### Task prompt
Beneath this task are records; print exactly the stretch of them from the line with "Instruction: Click Orbit" through the line with "You are a computer-use agent. Viewport: 1389px", both ends included.
#### Given data
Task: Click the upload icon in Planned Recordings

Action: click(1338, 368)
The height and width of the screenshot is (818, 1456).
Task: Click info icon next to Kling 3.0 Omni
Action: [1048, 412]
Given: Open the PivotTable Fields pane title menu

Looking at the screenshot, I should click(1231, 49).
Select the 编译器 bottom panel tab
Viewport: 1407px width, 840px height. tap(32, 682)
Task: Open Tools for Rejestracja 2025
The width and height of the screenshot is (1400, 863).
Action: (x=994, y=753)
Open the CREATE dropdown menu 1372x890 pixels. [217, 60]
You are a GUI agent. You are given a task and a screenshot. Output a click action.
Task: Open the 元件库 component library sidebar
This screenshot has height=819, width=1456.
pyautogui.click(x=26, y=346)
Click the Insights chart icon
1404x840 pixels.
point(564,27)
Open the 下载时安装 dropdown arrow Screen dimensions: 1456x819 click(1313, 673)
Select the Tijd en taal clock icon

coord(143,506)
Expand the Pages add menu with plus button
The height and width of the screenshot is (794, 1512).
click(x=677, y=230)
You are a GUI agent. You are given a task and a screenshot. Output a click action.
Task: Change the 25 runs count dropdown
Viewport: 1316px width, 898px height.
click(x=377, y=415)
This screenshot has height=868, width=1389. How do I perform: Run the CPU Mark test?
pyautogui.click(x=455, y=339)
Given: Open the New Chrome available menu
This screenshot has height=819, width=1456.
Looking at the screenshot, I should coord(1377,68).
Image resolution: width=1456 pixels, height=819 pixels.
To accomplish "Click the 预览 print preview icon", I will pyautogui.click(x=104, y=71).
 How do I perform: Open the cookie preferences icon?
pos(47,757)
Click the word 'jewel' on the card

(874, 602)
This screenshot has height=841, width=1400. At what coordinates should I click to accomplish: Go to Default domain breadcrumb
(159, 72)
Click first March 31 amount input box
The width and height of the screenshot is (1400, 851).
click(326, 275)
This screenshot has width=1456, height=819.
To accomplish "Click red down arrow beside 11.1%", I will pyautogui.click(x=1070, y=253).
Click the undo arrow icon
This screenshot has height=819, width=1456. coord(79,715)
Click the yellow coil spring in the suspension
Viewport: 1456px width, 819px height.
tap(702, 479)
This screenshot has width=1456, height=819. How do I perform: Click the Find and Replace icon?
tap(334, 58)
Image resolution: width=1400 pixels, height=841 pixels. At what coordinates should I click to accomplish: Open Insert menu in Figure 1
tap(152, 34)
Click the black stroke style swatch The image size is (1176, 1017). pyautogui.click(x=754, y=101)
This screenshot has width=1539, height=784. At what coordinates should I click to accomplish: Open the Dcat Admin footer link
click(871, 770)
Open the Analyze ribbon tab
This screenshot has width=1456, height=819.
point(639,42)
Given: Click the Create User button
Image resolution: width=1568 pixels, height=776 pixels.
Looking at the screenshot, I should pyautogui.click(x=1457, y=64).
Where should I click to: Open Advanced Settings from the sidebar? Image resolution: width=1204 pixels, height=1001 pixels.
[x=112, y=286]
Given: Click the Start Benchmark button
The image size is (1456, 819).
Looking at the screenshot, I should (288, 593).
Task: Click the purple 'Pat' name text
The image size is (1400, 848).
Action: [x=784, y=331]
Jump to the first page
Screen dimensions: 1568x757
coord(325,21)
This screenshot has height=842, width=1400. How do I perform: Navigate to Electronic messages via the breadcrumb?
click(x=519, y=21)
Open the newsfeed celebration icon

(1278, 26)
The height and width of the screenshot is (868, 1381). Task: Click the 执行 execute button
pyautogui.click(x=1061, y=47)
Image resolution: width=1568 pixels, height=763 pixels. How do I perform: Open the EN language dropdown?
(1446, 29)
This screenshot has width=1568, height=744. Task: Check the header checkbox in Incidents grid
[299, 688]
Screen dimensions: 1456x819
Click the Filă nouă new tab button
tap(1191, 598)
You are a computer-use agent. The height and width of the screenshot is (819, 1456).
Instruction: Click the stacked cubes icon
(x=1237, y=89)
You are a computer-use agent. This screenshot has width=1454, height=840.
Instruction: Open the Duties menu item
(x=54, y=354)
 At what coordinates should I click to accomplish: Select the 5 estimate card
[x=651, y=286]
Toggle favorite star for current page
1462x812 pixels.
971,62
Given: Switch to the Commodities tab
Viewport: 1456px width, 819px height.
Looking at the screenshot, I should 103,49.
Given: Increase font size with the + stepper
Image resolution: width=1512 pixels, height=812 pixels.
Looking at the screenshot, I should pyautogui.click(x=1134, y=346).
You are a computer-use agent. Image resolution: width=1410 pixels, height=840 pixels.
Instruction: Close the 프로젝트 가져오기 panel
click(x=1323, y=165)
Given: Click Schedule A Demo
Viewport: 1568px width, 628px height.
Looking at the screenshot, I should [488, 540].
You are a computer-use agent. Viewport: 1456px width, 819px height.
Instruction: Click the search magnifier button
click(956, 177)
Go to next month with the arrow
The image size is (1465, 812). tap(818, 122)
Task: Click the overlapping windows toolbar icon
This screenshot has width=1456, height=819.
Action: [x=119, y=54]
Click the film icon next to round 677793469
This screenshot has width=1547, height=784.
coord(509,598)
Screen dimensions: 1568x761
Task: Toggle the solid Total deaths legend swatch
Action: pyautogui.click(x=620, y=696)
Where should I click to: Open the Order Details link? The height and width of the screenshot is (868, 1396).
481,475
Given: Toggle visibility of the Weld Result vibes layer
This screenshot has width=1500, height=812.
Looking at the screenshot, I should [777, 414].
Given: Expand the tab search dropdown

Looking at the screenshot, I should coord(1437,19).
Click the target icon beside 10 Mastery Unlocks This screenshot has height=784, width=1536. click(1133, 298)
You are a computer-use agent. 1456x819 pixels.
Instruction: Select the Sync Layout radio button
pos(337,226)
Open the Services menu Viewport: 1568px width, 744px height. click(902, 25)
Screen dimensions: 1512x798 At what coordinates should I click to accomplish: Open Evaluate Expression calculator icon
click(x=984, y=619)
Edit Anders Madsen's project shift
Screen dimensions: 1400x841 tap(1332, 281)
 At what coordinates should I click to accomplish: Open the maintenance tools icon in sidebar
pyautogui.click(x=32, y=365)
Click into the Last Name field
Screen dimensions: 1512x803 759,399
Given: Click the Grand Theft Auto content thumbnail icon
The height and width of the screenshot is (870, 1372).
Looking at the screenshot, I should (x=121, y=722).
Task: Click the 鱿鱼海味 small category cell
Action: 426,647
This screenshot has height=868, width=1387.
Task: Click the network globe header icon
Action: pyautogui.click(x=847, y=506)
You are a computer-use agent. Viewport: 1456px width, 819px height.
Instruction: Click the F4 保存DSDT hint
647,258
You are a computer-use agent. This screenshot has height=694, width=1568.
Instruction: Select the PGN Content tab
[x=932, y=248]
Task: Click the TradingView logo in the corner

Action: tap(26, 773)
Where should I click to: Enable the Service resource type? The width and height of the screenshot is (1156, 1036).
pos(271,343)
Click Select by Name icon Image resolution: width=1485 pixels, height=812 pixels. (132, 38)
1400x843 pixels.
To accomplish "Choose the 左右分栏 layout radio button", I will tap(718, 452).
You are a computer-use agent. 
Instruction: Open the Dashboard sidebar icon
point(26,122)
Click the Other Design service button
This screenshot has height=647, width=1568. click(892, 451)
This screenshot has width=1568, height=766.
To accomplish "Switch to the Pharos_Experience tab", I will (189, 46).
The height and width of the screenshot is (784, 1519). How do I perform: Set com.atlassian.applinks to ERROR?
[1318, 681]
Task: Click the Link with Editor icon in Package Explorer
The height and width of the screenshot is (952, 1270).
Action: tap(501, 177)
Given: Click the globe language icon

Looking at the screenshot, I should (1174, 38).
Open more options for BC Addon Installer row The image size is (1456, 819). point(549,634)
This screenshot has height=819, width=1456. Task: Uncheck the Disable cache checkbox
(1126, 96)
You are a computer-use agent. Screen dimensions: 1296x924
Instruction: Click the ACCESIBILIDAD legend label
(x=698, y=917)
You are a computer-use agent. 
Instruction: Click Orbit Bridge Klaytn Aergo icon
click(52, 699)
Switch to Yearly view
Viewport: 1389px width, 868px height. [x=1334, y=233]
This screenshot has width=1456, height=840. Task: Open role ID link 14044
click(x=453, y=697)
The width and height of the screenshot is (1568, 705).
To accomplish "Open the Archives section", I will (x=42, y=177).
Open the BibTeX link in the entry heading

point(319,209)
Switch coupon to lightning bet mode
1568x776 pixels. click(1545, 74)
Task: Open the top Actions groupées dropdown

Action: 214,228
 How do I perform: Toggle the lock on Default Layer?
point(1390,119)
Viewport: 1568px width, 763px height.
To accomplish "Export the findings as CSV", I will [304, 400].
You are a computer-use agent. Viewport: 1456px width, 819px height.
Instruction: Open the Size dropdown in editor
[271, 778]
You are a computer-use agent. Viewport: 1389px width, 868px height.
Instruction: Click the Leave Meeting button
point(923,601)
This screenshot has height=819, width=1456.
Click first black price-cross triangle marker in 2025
########
### Solution to this exercise
Instruction: Click Orbit Bridge Klaytn Aergo icon
click(52, 699)
Switch to Yearly view
Viewport: 1389px width, 868px height. [x=1334, y=233]
This screenshot has width=1456, height=840. Task: Open role ID link 14044
click(x=453, y=697)
The width and height of the screenshot is (1568, 705).
To accomplish "Open the Archives section", I will (x=42, y=177).
Open the BibTeX link in the entry heading

point(319,209)
Switch coupon to lightning bet mode
1568x776 pixels. click(1545, 74)
Task: Open the top Actions groupées dropdown

Action: 214,228
 How do I perform: Toggle the lock on Default Layer?
point(1390,119)
Viewport: 1568px width, 763px height.
To accomplish "Export the findings as CSV", I will [304, 400].
You are a computer-use agent. Viewport: 1456px width, 819px height.
Instruction: Open the Size dropdown in editor
[271, 778]
You are a computer-use agent. Viewport: 1389px width, 868px height.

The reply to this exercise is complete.